I agree that some adversity is better than other sorts for spurring relational goodness. In some adversity (illness, say), people send love and cards and you will feel their support; in other forms (a bad marriage, or bad breath, say), even your closest friends will fear to intrude and the shops tend not to stock cards.

But whether or not your adversity is the sort of adversity for which people send cards (Congratulations on 25 years of Irritable Bowels!), I still think any adversity can be manhandled into making you unearth good in yourself and those around you. So your anxiety or your IBS goes on and on? So does your resolve.

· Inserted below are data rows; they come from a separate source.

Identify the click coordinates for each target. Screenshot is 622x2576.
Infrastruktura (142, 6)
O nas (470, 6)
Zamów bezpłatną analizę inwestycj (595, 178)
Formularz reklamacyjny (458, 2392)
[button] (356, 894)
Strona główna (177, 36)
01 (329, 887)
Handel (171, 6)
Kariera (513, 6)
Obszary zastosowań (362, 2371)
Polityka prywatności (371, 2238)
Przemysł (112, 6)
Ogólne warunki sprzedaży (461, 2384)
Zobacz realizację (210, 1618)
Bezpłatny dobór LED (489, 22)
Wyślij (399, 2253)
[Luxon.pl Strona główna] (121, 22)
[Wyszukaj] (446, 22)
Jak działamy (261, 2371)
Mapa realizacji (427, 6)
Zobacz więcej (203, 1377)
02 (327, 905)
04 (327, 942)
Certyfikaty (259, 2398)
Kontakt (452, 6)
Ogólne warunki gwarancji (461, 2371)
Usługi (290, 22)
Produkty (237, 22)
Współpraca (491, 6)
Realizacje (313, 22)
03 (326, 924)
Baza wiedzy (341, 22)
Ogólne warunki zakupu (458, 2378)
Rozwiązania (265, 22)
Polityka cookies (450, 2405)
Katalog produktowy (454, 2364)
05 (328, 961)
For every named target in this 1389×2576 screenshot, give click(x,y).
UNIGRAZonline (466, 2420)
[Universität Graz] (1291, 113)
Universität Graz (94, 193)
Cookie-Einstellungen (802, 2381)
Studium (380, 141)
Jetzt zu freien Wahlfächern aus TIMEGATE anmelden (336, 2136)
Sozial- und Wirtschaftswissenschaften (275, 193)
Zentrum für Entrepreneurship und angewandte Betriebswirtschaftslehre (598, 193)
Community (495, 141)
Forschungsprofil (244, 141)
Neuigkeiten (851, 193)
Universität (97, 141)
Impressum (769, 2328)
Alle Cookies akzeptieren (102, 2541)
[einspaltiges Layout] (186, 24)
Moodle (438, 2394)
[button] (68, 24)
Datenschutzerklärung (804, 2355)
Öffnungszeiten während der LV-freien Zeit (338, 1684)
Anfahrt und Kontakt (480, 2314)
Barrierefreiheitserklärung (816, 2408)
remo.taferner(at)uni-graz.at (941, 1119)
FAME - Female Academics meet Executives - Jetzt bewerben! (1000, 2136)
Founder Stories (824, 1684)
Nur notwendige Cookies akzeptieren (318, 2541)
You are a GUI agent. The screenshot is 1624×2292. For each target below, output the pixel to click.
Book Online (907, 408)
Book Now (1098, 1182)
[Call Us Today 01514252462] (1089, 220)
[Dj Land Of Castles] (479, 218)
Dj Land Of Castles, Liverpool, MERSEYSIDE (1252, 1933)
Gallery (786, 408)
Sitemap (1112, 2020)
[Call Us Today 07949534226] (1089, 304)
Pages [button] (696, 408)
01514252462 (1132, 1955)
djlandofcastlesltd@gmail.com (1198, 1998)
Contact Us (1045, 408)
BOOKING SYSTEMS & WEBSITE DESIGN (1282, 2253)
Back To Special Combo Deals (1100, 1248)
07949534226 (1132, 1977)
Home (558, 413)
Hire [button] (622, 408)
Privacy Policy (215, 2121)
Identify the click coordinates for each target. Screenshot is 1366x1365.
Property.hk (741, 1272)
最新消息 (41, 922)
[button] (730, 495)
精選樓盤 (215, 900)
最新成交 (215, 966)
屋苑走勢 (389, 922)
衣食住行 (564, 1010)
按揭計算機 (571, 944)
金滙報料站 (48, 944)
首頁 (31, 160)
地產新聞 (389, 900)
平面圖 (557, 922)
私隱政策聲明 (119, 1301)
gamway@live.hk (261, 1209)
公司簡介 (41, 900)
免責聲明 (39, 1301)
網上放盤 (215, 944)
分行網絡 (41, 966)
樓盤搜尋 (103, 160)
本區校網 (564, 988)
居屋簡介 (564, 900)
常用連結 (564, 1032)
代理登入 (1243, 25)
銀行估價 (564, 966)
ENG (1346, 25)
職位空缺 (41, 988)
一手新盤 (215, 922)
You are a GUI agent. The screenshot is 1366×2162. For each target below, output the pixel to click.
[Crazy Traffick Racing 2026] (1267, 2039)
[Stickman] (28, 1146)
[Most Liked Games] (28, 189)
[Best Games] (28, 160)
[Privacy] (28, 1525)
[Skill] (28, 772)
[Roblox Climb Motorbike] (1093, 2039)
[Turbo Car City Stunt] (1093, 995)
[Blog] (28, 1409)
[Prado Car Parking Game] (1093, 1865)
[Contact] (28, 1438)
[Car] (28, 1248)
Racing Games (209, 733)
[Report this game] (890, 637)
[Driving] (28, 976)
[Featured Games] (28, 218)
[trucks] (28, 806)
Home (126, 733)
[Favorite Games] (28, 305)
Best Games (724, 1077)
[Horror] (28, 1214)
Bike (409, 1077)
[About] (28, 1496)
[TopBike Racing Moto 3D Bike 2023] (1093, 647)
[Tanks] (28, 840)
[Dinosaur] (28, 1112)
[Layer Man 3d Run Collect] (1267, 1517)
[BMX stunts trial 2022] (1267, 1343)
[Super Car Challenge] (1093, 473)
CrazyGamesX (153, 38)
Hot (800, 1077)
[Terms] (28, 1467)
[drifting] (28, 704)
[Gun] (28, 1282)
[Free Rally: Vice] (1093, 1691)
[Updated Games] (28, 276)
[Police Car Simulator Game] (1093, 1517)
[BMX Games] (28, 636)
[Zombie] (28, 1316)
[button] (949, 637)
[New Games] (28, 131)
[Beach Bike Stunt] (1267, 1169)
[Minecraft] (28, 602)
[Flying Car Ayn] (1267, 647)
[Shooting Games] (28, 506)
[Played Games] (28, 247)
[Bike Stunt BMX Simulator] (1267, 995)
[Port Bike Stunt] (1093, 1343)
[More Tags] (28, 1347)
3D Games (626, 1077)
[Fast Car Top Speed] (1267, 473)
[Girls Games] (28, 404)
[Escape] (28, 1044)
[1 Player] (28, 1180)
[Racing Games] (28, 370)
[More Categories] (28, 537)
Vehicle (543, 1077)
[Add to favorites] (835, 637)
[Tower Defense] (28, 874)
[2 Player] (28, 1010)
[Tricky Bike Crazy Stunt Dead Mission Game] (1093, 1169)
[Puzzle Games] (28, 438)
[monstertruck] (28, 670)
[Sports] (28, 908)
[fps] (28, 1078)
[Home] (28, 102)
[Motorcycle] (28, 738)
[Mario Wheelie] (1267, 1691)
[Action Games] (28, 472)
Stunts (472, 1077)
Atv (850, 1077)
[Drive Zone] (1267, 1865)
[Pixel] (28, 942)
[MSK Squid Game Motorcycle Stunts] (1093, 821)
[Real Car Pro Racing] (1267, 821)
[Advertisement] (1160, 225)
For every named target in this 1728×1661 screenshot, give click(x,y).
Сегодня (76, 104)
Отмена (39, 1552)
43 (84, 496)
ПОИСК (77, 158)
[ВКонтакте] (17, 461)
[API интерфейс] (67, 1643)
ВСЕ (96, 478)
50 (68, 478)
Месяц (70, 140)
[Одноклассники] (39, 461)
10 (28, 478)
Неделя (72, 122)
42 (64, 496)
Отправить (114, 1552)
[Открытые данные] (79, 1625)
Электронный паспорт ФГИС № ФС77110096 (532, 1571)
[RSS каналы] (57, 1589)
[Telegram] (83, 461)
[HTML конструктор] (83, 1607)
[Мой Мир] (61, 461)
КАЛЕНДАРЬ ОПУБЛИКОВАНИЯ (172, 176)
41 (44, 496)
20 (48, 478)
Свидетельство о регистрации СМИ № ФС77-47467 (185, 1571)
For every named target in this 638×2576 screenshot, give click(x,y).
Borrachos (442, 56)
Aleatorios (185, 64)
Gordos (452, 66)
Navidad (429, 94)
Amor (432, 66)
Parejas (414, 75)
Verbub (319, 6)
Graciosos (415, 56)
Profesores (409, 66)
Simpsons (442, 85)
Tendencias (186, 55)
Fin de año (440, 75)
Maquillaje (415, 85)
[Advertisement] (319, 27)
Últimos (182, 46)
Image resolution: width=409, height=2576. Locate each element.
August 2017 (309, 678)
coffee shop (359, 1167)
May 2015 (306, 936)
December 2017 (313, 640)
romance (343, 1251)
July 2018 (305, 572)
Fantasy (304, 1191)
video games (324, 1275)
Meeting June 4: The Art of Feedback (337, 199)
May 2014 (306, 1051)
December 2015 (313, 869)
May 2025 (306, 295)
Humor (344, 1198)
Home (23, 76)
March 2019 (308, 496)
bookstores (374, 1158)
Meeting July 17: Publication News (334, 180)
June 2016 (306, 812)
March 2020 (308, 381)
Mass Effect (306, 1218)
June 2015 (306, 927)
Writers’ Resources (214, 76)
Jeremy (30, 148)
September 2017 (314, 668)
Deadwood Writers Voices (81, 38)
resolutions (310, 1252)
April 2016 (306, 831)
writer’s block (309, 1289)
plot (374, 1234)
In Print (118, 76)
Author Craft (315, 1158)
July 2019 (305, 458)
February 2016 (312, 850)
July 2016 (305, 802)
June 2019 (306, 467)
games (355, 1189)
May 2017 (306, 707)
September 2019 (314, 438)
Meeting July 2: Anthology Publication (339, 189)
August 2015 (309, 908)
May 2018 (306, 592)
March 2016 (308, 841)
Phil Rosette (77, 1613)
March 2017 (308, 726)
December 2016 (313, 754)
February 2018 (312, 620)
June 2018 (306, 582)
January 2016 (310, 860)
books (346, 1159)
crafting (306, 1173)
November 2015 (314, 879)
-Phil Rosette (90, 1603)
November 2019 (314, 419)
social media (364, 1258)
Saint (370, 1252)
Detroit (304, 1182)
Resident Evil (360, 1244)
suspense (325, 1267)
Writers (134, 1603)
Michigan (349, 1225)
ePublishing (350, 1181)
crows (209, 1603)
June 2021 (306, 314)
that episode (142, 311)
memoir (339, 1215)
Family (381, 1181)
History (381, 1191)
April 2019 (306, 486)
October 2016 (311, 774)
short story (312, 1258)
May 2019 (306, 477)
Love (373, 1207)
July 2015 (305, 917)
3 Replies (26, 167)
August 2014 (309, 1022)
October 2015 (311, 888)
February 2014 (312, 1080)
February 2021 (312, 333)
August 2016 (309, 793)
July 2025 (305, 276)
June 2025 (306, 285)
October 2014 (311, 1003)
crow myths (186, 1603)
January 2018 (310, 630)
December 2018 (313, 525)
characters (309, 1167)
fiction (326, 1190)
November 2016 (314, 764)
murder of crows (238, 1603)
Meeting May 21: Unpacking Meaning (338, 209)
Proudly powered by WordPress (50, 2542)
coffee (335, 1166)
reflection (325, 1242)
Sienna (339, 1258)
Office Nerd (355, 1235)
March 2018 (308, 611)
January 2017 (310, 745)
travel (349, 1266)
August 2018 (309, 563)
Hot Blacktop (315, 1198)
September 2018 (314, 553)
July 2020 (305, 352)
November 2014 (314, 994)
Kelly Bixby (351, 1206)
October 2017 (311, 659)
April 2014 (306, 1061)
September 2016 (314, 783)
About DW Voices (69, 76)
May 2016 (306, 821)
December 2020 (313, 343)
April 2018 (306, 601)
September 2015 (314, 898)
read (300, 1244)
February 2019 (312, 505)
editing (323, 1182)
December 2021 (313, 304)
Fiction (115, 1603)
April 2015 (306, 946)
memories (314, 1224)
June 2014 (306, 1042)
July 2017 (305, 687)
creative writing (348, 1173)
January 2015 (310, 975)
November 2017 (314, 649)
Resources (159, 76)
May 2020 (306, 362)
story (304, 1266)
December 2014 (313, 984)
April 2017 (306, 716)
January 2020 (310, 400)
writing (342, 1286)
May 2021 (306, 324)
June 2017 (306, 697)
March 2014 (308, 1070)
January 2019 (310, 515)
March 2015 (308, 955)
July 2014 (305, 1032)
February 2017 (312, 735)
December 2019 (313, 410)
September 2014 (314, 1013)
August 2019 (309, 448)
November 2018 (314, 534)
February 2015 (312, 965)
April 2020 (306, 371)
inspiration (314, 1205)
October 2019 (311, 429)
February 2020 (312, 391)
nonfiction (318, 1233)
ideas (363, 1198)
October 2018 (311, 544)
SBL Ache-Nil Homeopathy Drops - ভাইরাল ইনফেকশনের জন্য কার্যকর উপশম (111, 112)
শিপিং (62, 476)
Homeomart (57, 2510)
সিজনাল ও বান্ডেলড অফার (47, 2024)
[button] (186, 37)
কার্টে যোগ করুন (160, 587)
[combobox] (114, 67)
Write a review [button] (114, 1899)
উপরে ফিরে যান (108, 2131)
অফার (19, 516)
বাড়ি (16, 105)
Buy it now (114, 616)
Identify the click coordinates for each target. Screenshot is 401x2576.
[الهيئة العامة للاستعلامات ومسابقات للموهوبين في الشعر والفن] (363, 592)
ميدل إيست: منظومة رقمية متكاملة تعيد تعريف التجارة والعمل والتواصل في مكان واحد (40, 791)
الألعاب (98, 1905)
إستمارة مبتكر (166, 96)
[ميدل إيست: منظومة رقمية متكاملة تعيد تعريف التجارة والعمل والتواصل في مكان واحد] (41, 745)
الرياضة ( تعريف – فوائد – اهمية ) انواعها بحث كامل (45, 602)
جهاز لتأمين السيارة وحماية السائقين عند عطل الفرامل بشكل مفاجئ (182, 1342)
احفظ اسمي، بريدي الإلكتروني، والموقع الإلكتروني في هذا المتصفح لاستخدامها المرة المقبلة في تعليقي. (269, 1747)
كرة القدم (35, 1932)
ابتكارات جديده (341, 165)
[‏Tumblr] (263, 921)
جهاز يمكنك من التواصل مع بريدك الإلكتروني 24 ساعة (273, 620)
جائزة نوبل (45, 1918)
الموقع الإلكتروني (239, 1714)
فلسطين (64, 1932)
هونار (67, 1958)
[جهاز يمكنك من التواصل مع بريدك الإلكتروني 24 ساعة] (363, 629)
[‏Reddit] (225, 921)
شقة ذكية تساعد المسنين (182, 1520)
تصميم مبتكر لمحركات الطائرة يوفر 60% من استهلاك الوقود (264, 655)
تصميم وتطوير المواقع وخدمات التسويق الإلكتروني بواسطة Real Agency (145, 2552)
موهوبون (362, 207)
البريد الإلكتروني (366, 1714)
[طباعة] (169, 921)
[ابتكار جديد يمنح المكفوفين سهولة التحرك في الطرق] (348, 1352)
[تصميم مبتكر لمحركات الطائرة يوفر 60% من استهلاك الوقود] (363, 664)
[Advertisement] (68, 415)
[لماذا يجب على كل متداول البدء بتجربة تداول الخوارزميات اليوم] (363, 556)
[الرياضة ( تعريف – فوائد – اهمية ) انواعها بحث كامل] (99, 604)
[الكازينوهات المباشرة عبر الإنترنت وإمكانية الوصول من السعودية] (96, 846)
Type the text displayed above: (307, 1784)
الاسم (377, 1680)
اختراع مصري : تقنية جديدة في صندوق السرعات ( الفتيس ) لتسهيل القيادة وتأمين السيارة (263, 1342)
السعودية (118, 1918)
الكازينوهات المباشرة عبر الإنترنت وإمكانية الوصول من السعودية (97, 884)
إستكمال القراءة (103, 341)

Set things right. Heal the relationships. Fix these things that you can fix and your whole world will be brighter. Setting things right means:

  • Saying the unsaid
  • Mending the broken
  • Straightening the bent
  • Tying up the loose ends

Here are some suggestions for adversity-propelled tentative steps towards goodness – both relational and personal:

  • Say everything good that needs saying to your loved ones. Don’t wait to regret not saying these things when you die.
  • Make peace with your enemies.
  • Get your affairs in order.
  • Work on your eulogy virtues, the things they will say at your funeral, like that you were kind, rather than your resume (CV) virtues such as your salesperson-of-the-year-runner’s-up award.
  • Sort out the God-and-eternity business in your soul.
  • Gratefully relish each ‘bright blessed day’, and ‘dark sacred night’.

More next week….


[1] The meeting is reported in Walter Isaacson’s biography of Steve Jobs and it was previewed by Forbes magazine.